Top of Data

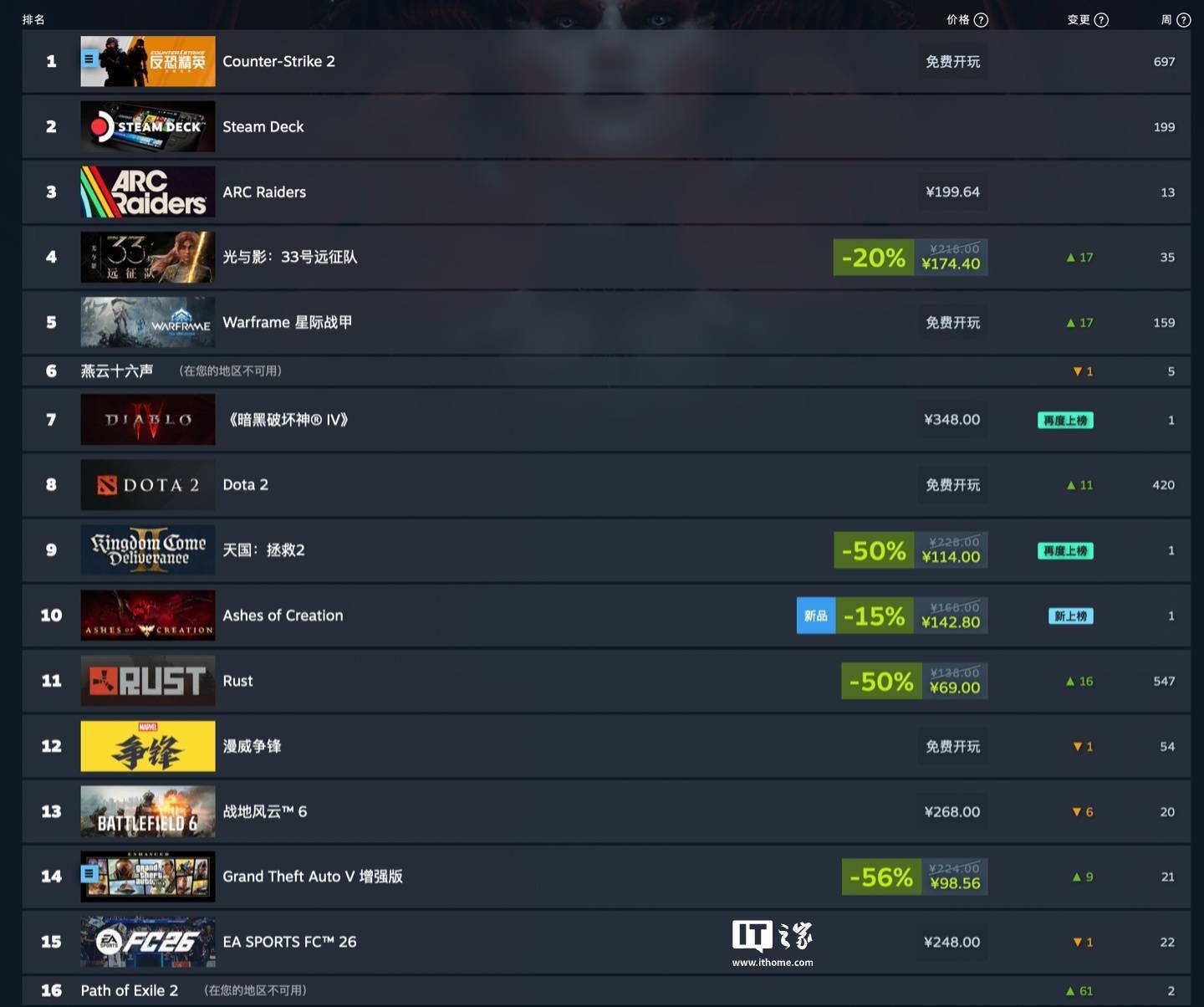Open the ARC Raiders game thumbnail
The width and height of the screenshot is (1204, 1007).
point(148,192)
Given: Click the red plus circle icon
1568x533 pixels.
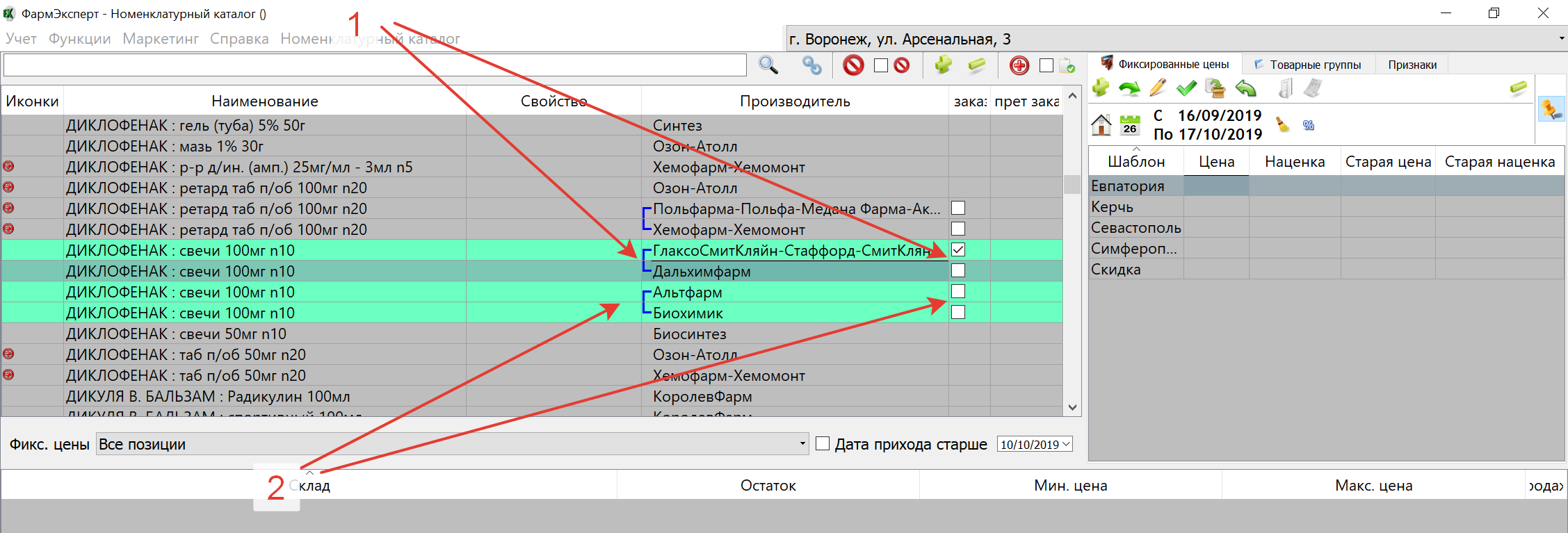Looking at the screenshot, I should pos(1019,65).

Bottom of Data
Top of Data

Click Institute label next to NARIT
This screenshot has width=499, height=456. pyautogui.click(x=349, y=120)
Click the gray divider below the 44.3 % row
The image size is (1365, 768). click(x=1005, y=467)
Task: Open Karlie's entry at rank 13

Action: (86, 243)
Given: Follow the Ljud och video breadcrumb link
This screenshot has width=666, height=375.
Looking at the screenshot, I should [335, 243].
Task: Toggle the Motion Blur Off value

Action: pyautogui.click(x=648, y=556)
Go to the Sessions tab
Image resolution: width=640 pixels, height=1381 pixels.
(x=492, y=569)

Bottom of Data

# Exercise description:
Lines of the data above that include the string "Given" must each be copied.

# Task response:
Given: Click the red plus circle icon
Given: Follow the Ljud och video breadcrumb link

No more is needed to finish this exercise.